*Written task*: Can you update everything from "Given: Download the iPhone 5s restore image" down to "Action: [x=317, y=61]" in the data below by replacing "red legend swatch" with "red color chip", leaving everything else unchanged, and return only those lines?

*Task data*:

·····

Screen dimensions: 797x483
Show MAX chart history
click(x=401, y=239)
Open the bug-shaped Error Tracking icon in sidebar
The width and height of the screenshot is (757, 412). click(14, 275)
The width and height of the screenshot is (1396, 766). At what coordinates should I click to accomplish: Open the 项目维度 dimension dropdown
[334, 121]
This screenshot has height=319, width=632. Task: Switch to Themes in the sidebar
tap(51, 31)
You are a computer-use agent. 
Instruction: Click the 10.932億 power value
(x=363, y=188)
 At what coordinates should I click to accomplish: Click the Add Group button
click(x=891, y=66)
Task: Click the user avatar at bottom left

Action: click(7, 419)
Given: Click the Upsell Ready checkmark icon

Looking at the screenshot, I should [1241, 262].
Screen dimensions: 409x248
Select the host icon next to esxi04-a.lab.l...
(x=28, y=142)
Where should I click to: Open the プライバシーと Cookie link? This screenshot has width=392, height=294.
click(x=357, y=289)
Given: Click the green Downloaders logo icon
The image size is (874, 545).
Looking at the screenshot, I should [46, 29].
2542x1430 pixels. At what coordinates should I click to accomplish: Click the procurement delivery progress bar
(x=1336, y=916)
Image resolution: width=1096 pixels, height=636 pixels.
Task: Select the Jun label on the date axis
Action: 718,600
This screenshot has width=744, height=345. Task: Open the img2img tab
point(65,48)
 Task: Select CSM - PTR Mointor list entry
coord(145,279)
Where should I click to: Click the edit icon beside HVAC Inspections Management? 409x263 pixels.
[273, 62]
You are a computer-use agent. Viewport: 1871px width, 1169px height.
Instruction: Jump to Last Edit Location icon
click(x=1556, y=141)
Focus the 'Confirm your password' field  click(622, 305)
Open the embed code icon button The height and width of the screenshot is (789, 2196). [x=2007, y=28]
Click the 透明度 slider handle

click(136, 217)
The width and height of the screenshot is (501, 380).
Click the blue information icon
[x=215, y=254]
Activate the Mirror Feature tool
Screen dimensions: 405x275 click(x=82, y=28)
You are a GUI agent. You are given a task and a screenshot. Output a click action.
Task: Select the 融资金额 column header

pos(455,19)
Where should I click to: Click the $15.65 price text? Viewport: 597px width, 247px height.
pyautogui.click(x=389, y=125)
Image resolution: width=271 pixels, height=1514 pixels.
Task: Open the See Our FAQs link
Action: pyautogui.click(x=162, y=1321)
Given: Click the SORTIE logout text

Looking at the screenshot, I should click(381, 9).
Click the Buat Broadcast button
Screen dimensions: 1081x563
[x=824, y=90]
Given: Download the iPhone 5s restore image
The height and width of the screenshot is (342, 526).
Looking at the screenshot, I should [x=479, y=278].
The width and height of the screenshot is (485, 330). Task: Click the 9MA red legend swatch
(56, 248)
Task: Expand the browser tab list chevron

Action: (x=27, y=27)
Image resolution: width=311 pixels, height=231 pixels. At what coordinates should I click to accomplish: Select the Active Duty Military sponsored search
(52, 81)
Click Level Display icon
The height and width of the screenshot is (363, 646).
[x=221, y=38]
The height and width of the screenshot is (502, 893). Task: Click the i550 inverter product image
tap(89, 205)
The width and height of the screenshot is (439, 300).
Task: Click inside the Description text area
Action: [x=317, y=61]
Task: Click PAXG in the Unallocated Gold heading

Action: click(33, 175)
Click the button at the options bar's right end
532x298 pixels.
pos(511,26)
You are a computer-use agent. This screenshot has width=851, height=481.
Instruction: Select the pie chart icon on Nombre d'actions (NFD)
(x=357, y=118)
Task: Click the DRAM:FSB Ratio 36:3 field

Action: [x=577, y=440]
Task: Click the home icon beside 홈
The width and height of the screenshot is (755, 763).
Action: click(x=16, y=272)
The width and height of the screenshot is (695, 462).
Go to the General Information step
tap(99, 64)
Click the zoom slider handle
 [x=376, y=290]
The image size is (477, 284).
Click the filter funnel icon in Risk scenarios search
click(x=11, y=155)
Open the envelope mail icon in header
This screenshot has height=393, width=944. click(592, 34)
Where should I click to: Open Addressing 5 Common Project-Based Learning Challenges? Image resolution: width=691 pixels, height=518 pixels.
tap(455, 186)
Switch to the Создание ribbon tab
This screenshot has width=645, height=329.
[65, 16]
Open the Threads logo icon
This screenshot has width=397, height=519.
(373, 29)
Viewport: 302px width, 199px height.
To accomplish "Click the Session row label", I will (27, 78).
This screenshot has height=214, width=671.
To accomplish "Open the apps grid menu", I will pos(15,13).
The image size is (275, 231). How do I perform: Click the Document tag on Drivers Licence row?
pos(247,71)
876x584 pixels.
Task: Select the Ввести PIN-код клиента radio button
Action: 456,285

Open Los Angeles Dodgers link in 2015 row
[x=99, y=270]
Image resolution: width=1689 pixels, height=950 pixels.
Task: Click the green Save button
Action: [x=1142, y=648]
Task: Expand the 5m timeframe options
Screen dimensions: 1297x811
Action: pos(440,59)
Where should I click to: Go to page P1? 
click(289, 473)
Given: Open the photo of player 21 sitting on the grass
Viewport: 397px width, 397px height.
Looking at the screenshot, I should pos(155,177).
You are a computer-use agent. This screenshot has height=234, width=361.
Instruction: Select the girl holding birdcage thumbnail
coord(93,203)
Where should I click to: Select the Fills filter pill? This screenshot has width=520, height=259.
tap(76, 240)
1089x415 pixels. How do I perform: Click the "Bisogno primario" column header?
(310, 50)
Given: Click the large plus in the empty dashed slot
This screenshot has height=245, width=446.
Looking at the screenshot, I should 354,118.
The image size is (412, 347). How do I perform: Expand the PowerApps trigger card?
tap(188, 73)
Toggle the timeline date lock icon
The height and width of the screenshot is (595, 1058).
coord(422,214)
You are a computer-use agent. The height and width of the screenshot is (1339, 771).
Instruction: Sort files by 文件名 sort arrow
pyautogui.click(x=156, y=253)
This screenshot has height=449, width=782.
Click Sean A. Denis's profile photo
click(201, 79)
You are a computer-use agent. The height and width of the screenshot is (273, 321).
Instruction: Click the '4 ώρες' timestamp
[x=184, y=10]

·····

*Output for this task*:
Given: Download the iPhone 5s restore image
The height and width of the screenshot is (342, 526).
Looking at the screenshot, I should [x=479, y=278].
The width and height of the screenshot is (485, 330). Task: Click the 9MA red color chip
(56, 248)
Task: Expand the browser tab list chevron

Action: (x=27, y=27)
Image resolution: width=311 pixels, height=231 pixels. At what coordinates should I click to accomplish: Select the Active Duty Military sponsored search
(52, 81)
Click Level Display icon
The height and width of the screenshot is (363, 646).
[x=221, y=38]
The height and width of the screenshot is (502, 893). Task: Click the i550 inverter product image
tap(89, 205)
The width and height of the screenshot is (439, 300).
Task: Click inside the Description text area
Action: [x=317, y=61]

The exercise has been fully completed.